Sebastian Alvarez is a San Francisco Bay Area-based interdisciplinary artist and independent researcher. Working across diverse media, including film, audio, performance, and installation, his artistic practice explores the interrelation and fragmentation of human systems. With a focus on ritualistic performance, Alvarez draws upon notions of intimacy and estrangement, and employs the use of silence and the musicality of "untranslated" language. He received a BFA (2009) and an MFA (2011) in performance from the School of the Art Institute of Chicago, and has performed, curated, and presented work internationally at such venues and institutions as Yerba Buena Center for the Arts (San Francisco), the Museum of Contemporary Art (Chicago), the Hyde Park Art Center, the Chicago Cultural Center, the South Side Community Art Center, the Whitney Biennial (NYC), Postgarage (Graz, Austria), Townhouse Gallery (Cairo, Egypt), and the Festival Internacional de Cine de Barichara (Barichara, Colombia).

Andrew Benz is a professional cinematographer, RED camera technologist, and studio owner based in Chicago. His award winning broadcast and industry films have featured on the BBC, CNN, ESPN, ABC, the Discovery Channel, and the History Channel. Benz specializes in independent film, television, and documentary cinematography, with an emphasis on aerial, motion control, and experimental strategies for moving image projects.

Lou Mallozzi is an audio artist in Chicago who dismembers and reconstitutes sound, language, gesture, and image in various media. He works in live performance, radio art, sound installation, CD recording, soundtrack design, and visual art. He has presented works at numerous festivals, concerts, galleries, and broadcasts since 1986, including the Bludenz Festival for Contemporary Music (Austria), the TUBE Audio Art Series (Munich), Fylkingen (Stockholm), the Museum of Contemporary Art (Chicago), the Fort Wayne Museum of Art (Indiana), Podewil (Berlin), the PAC/edge Performance Festival (Chicago), Aetherfest Radio Art Festival (Albuquerque), the Resonance FM Radio Festival (London), Bayerischer Rundfunk (Munich), the Chicago Cultural Center, the Donald Young Gallery, Corbett vs Dempsey, and many others.

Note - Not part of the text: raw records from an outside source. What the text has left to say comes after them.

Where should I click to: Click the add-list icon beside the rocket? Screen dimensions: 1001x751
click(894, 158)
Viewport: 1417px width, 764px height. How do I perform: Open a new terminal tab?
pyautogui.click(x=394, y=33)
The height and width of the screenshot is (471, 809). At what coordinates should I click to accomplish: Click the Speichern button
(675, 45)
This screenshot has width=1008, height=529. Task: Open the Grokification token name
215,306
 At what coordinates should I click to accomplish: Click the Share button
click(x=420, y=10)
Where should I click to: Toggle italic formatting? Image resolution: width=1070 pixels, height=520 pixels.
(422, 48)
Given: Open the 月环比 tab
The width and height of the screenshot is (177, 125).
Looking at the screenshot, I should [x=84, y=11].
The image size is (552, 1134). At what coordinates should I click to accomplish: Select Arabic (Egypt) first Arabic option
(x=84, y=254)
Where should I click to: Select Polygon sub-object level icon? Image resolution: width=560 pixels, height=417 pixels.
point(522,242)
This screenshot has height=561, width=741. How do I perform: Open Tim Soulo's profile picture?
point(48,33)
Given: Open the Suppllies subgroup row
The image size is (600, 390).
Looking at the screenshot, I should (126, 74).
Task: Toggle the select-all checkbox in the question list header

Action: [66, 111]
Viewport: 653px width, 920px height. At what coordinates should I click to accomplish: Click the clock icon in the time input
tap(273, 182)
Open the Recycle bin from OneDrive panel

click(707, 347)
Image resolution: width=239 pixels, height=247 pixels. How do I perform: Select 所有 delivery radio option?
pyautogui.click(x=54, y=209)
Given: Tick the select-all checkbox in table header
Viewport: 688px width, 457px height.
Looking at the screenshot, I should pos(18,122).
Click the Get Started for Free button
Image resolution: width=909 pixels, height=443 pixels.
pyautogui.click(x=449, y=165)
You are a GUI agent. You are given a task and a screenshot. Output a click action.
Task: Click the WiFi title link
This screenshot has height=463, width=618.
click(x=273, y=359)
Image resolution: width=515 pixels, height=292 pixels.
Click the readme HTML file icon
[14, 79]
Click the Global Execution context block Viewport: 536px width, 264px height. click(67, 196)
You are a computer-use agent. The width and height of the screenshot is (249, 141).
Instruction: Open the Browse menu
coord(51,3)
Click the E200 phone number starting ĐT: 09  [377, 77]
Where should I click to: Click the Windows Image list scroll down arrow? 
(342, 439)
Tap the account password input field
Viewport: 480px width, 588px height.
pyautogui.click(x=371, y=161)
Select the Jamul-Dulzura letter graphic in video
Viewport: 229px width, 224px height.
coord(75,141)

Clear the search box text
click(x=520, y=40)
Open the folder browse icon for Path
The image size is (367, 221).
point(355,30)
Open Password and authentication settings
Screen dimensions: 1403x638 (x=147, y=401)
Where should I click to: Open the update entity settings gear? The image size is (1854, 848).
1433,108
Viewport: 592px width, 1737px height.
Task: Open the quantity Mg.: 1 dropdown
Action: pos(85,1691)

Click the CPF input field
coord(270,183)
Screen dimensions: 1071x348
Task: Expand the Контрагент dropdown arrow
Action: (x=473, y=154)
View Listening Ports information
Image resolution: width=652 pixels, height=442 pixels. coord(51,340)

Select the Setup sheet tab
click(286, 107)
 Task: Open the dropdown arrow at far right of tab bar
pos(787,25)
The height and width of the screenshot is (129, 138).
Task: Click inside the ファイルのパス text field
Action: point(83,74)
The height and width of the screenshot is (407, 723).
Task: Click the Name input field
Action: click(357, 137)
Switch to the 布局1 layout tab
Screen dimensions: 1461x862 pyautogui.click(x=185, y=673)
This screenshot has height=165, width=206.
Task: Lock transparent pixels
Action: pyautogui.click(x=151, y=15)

Iva Radivojevic is an award-winning filmmaker based in Brooklyn. She spent her early years in Yugoslavia and Cyprus before settling in New York. Her films explore the theme of identity, migration, and belonging; she has screened at numerous film festivals, including SxSW, the Rotterdam IFF, Human Rights Watch, HotDocs, the Museum of Modern Art; and her films were broadcast on PBS, the Documentary Channel, and the New York Times’s Op-Docs. Her collaborative film Matthew 24:14 won the 2011 International Documentary Challenge competition for Best Director, Best Film, and Best Use of Genre. She is the recipient of a Guggenheim Fellowship (2015), a Princess Grace Special Project Award (2012), a Princess Grace Film Fellowship (2011), and was a participating talent at the Berlinale Talent Campus (2012). In 2013, she was named one of “25 New Faces of Independent Film” by Filmmaker Magazine. Her debut feature-length documentary Evaporating Borders won numerous awards worldwide, was recently nominated for an International Documentary Association (IDA) Award and a Cinema Eye Honors Spotlight Award, and received a World Media Award for Refugee Reporting.